• _BAGIAN DOKUMEN_
Memposisikan diri sebagai perusahaan teknologi di industri beauty and wellness membuat praktik bisnis BASE tak serupa dengan kompetitor lain. Startup lokal ini melibatkan penerapan teknologi dalam setiap proses bisnis mereka untuk menjawab anxiety and desire konsumen.
Kehadiran BASE di industri kecantikan dengan memboyong sentuhan teknologi berangkat dari tiga persoalan utama yang mereka temukan di lapangan sebelum memulai bisnis ini.
Pertama, too much product in the market. Ketika konsumen pergi ke sebuah mesin pencari untuk mencari informasi terkait produk skincare yang tepat bagi kulit mereka, satu kata kunci pencarian saja dapat menampilkan lebih dari 70 produk.
Konsumen pun perlu membaca satu per satu review yang bersifat subjektif. “Jadi, terdapat thinking process and decision making process yang panjang hingga konsumen memutuskan memilih produk yang ingin mereka coba,” ungkap Yaumi Fauziah Sugiharta, Co-Founder sekaligus CEO BASE Skincare kepada Marketeers.
Persoalan kedua adalah harga yang tidak sesuai dengan kualitas produk. Terdapat semacam inefficiency antara produk yang dibeli dengan jumlah uang yang dihabiskan ketika produk yang dibeli tidak cocok dengan konsumen tersebut.
Ketiga, every skin is unique. Mayoritas produk skincare yang tersedia di pasar cenderung didesain untuk jenis kulit tertentu, seperti kulit orang Asia Timur atau Caucasian.

• _LATIHAN_
(a) Rangkumlah teks tentang BASE di atas dalam dua kalimat.
(b) Teruskan teks tentang BASE di atas, dimulai setelah kalimat terakhirnya.

• _BAHAN_

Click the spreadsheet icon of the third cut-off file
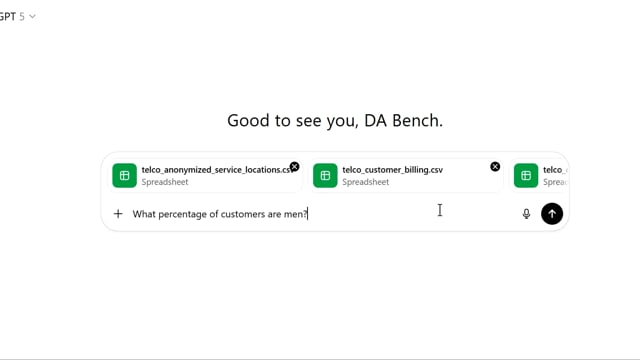This screenshot has width=640, height=360. [x=526, y=176]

• _HASIL LATIHAN_
(a) BASE, sebuah startup lokal di industri kecantikan dan kesehatan, memosisikan diri sebagai perusahaan teknologi yang menerapkan teknologi dalam setiap proses bisnisnya untuk menjawab kecemasan dan keinginan konsumen. Kehadirannya berangkat dari tiga persoalan utama yang ditemukan di lapangan, yakni terlalu banyaknya produk di pasar, harga yang tidak sesuai dengan kualitas produk, dan keunikan setiap kulit, sementara mayoritas produk skincare cenderung didesain untuk jenis kulit tertentu.

(b)
Padahal, jenis kulit setiap individu jelas berbeda. Hal ini lantaran setiap individu (meskipun berasal dari ras yang sama), memiliki faktor genetik yang berbeda. Belum lagi persoalan iklim tempat mereka tinggal, hingga gaya hidup yang juga berpengaruh pada kondisi kulit masing-masing individu.
Lantas, seperti apa penerapan teknologi oleh BASE?
Penerapan teknologi yang dilakukan BASE lebih dari sekadar alat pemasaran dan penjualan, melainkan terlibat dalam setiap proses bisnis mereka. Penerapan teknologi digunakan BASE untuk menciptakan efisiensi antara demand dan operation.
Melalui sebuah Skin Test, BASE mengembangkan data menjadi algoritma. Skin Test ini diberikan kepada para konsumen sebelum membeli produk BASE. Skin Test bertujuan untuk membantu BASE dan para konsumen memahami kondisi kulit mereka, sebelum kemudian memberikan rekomendasi produk yang tepat.
Pertanyaan-pertanyaan singkat dan familiar, seperti Skin Type, Skin Goals, hingga Lifestyle tertera pada Skin Test tersebut. Setelah melakukan Skin Test, konsumen akan memperoleh Skin Analysis yang menjelaskan kondisi kulit mereka dan memberikan rekomendasi bahan atau pun jenis produk yang tepat.
“Jadi, kami menawarkan solusi agar konsumen tidak perlu lagi memilih produk dari berbagai macam pilihan yang tersedia. Dari algoritma yang telah kami bangun, usai konsumen melakukan Skin Test, maka mereka dapat langsung memperoleh sebuah Skin Analysis dan rekomendasi produk yang tepat bagi kulit mereka,” terang Ratih Permata Sari, Co-Founder sekaligus Chief Product Officer BASE.
Kumpulan data tersebut kemudian dihimpun BASE dan dikembangkan menjadi machine learning. Beberapa hari setelah konsumen menerima produk tersebut, BASE akan memberikan post-purchase survey kepada konsumen terkait. Survei yang memakan waktu kurang dari satu menit tersebut berisi sejumlah pertanyaan mengenai respon konsumen terhadap produk BASE yang telah mereka gunakan.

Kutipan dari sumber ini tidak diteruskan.